JRT to present Toward the Setting Sun


By Becky Reece-McNeese
H&T Staff Writer
Story published: 11-2001 - Herald & Tribune

The story of Tennessee and its people has always been one of fascination. Learning what brought so many individuals beyond the western borner of North Carolina during those pre-Revolutionary days continues to draw the attention of native and newcomer alike.

In a supreme display of local talent, the Jonesborough Repertory Theater will be telling some of these stories of the beginnings of Tennessee in its upcoming production, Toward the Setting Sun.

The production's title is taken from a line spoken by American frontiersman Daniel Boone in 1775 when he challenged a group of men to follow him "toward the setting sun" to the land of adventure and promise that lay just beyond the western colonial boundaries of the North Carolina hills.

With the purchase of the present-day Tennessee and Kentucky from the Cherokee Indians in that year, the great Western Expansion began. And thus came to life the sixteenth state and the story of its people, the Tennessee Volunteers.

From the pages of time, legendary figures will once again be heard. The legendary trailblazer carving his name in the historic tree on Boones Creek will be seen as well as an appearance by Andrew Jackson. From pre-Revolutionary days forward, the voices of Tennessee's people and their stories will be heard as storytellers introduces and explain the scenes.

Featured storytellers for the production include Bo Deaton, Mattie Mullins, Jodie Harrod, Chris Webb, Saundra Ledford, Adam Dickson, Maria Buchanan and Yvonne Gaskins.

"We all enjoy and admire storytelling, and we are very proud to be telling these stories because they are stories that matter. Especially with the recent sadness in our country, it is important for us to remember and honor the people who helped begin and fought for our Republic," said Brian Ponder, President of the Jonesborough Repertory Theater.

The production brought together 95 people from Jonesborough, Unicoi, Johnson city, Gray, Elizabethton and Hampton.

Other members of the cast include Theresa Phelps of Hampton, a direct descendant of the legendary Mary Patton, who milled the gunpowder for the Overmountain Men.

Many of Jonesborough's leading citizens are participating, including Dorothy Wood, Ann Johnson, Rose Mottern, Jim Rhein, Sue Henley, Carol Baird, Becky Sims, Sharon Squibb, Hal Knight, Cody Ledford, Tom Pardue and Jack Moore. Town officials, including Public Safety Director Craig Ford, Major Steve Wheat, Town Administrator Bob Browning and Mayor Tobie Bledsoe will also be part of the cast.

Many traditional Appalachian melodies and original music accompanies several of the stories and the scene changes. Musical soloists include Jack Leonard, Don Squibb, Susan Painter, Brian Scott, Wenny Elrod, Christopher Jennings, Kim Kennedy, Lise Cutshaw, Brian Fritts, Steve Fritts, Alfreda McAfee and Sherri Renfro.

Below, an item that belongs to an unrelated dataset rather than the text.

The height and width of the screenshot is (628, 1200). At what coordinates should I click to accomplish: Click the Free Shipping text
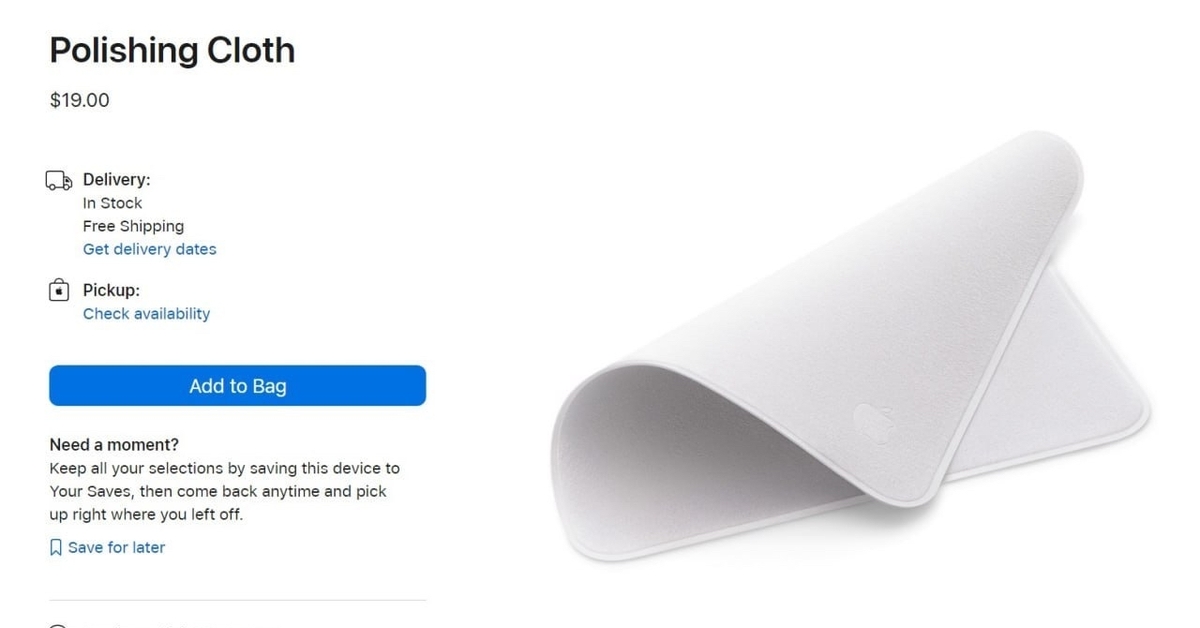coord(133,226)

Music is under the direction of Juanita Ruetz with contributing musicians including Chris Webb, Rob Hoss, Theresa Hensley, Terry Austin, Glen Rose and Benjamin Farmer.

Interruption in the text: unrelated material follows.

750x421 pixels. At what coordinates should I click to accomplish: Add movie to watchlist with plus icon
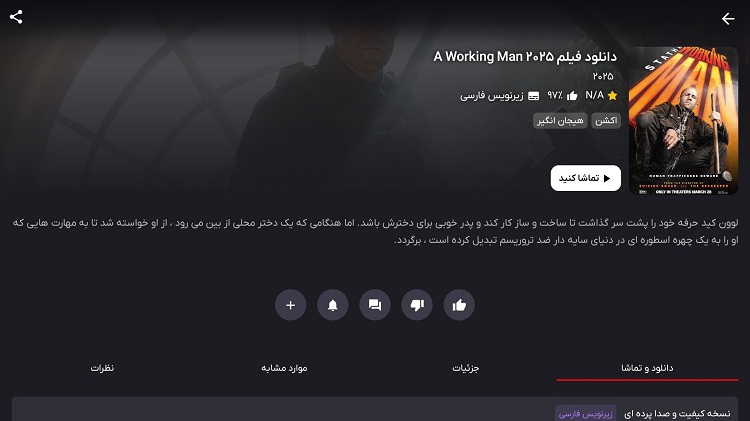click(290, 305)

The play, written and directed by native Jonesborough writer, Jon Ruetz, was inspired by a love for Tennessee and its people.

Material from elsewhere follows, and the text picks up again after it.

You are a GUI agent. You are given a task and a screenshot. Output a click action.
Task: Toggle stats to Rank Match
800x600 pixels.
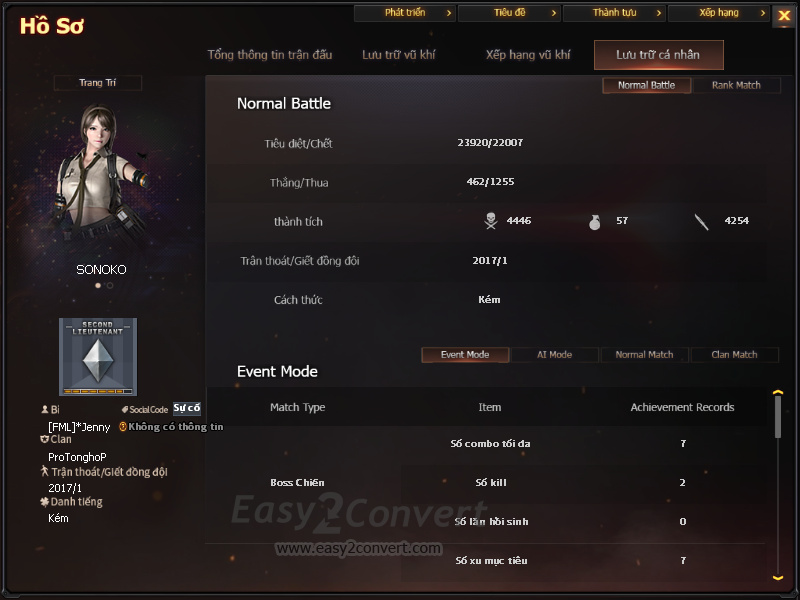point(736,85)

The seed was planted many years ago as young Jon accompanied his grandfather to Jonesborough on Saturday afternoons, where he sat for hours listening to the stories that had been handed down through the generations – stories that unfolded the struggles, the triumphs, the progress, the constancy of a people known as Tennesseans.

"The writing of this play," says Ruetz, "in one sense was relatively short but was, in another, a lifetime. The actual writing spanned a few months while the gathering of the information spanned a lifetime.

"One of my greatest joys has always been to listen to Tennessee's people tell their stories – listening to how they came to be the people they are, listening and telling their stories.

"Three words took root in my heart as a small boy: Patriot, Republic and Liberty. Toward the Setting Sun is the story of some of those patriots who lived and died for the establishment of a Republic where all people could live and enjoy Liberty.

"But it is also a presentation of some very talented people from our area. It is my desire to share with the other folks these extraordinary friends whose outstanding talents speak for themselves."